LIST OF TASKS:
• A. List the short headings that appear under "2. Pay attention to your interface content" in the UX Australia post.
• B. Reproduce the stretch of the UX Australia post from "Seamless’ Content strategist, Rachael" through "content where possible.".

------ SOURCE PASSAGE ------

Skip to main content

3 Usability Tips from UX Australia

3 Usability Tips from this years UX Australia

If websites are not led by content, designs break, timelines stretch and users lose.
Matt Fenwick, True North Content.

Another year, another incredible four days at UX Australia. Two days of workshops followed by two days of conference presentations left us enthralled, inspired, and a little bit exhausted if we’re honest. As the name so obviously suggests, it was all about user experience and the value it delivers - both to a user and a business. Just like at Online Retailer, talk of chatbots and AI were hot with content strategy, content testing and UX writing in full focus. We heard about designing for conversational experiences, for cultural diversity, for children, for the purpose of wayfinding and more. We’ve managed to condense it all into our top three tips so you can focus on improving your website, app or product’s usability.

1. Learn quickly with lean research

The only way to win is to learn faster than anyone else.
— Eric Ries, author of The Lean Startup.

Not to toot our own horn here but our very own UX lead, Yuan, presented about utilising lean UX methodologies to get ahead - even when you think you can’t. For over a year, the Yump team has been working with Studio Ninja, an online client management software system used and loved by thousands of photographers every day. A leading case study for us not just because of its success, but because it was one of those classic projects where you have limited time and resources.

What do you do when you have no budget and no time? You start lean and learn fast.

We know it’s tempting to just copy the best features out in the market, or simply take customer and client suggestions as facts. Trumping these elements though is research. Research will help you verify any assumptions about your users’ habits and preferences; you’ll be able to identify which features are most important to your highest-value users; and find a particular advantage where your competitors haven’t. The best way to do this?

Choose professionals

Work with a well-rounded UX team who can combine lean research and design into a fast, iterative process.

Keep it streamlined

Organise a consistent process of collecting ongoing user feedback, and give your UX team easy access to user interviews and testing.

Break it down

Allocate time for small amounts of research and prototype testing - as little as one week each - during the design and development process.

Iterate again and again

Ensure insights and learnings are continuously applied to design and development and are structured within periodic releases of new product features.

UX Australia Yuan Wang Lean UX

2. Pay attention to your interface content

Design in the absence of content is not design, it’s decoration.
Jeffrey Zeldman, web standards evangelist.

Seamless’ Content strategist, Rachael Mullins believes that “if careful design prevents problems before they happen, then careful content does too”. Her presentation explored the challenge of how we can use words to build better experiences, catering especially to non-writers. As they say, if you can pay someone to do something within your business to make your life and job a little easier, it’s priceless. So her first tip was to work with a professional UX writer or content strategist during the initial planning phase, and don’t forget the following:

Be ruthless

Edit smart and make sure every word earns its place on the screen. Remember, over 50% of users are now browsing on small, mobile screens.

Encourage efficiency

Ensure content is easily scannable by putting the most important words first and use sub-headings and lists to break up the content where possible.

Make it easy

Use plain language and keep it as succinct as possible. Speak to your customer in the same way they would speak to you.

Keep it real

Use real content in prototypes so you can test it with real users and revise accordingly. It might take more time upfront but will save you more in the long run.

------ INFORMATION SHOWN ------

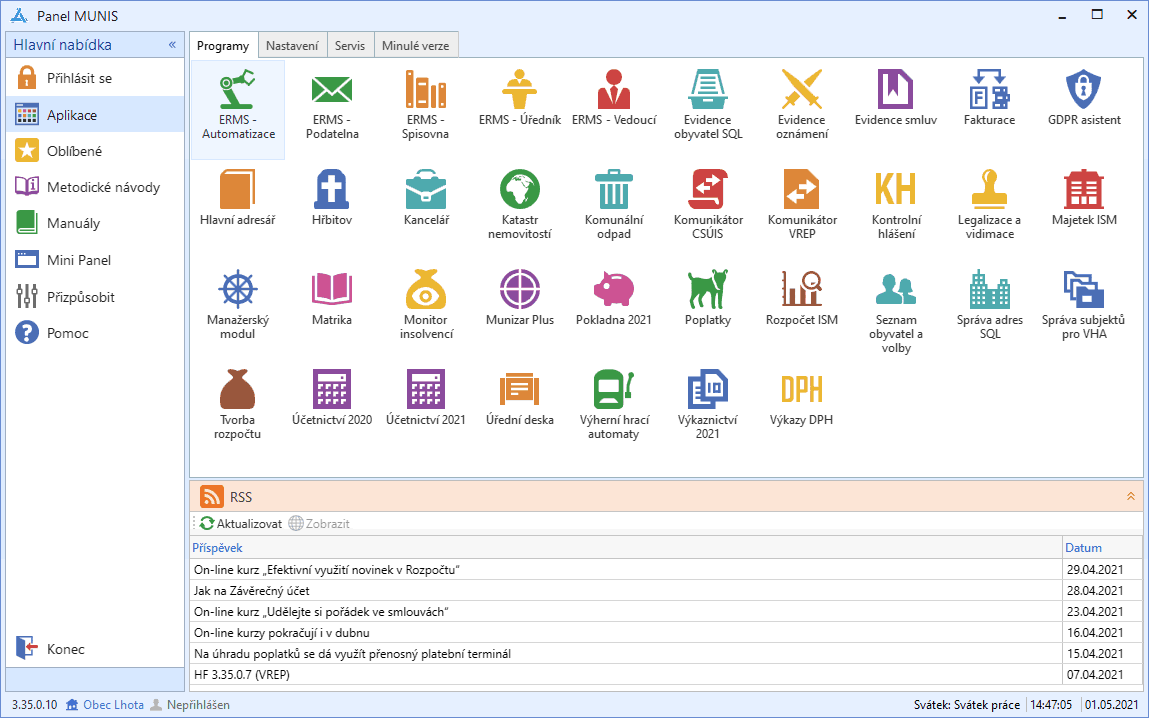This screenshot has width=1149, height=718.
Task: Open the Hřbitov application icon
Action: point(331,190)
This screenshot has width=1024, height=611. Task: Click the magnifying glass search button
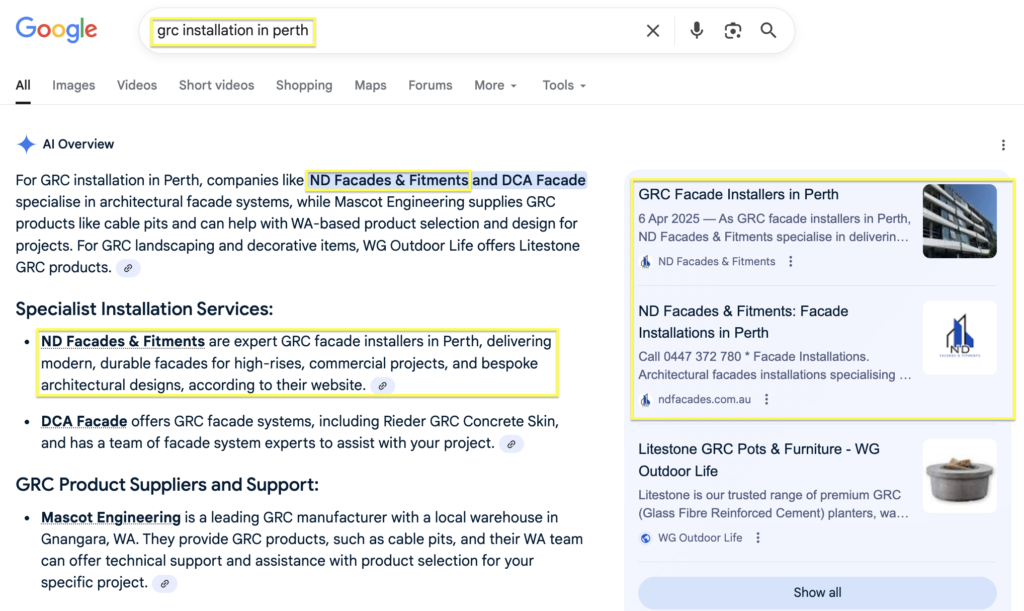click(768, 31)
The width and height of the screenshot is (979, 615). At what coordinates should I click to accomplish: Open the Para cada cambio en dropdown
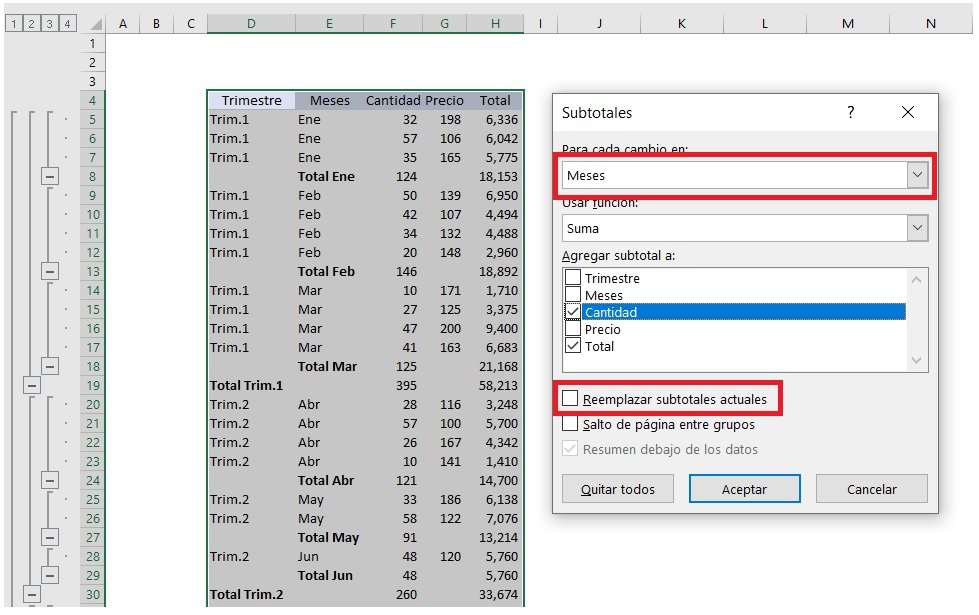pos(917,175)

------

SOLUTIONS TO THE EXERCISE:
• A.
Be ruthless
Encourage efficiency
Make it easy
Keep it real

• B.
Seamless’ Content strategist, Rachael Mullins believes that “if careful design prevents problems before they happen, then careful content does too”. Her presentation explored the challenge of how we can use words to build better experiences, catering especially to non-writers. As they say, if you can pay someone to do something within your business to make your life and job a little easier, it’s priceless. So her first tip was to work with a professional UX writer or content strategist during the initial planning phase, and don’t forget the following:

Be ruthless

Edit smart and make sure every word earns its place on the screen. Remember, over 50% of users are now browsing on small, mobile screens.

Encourage efficiency

Ensure content is easily scannable by putting the most important words first and use sub-headings and lists to break up the content where possible.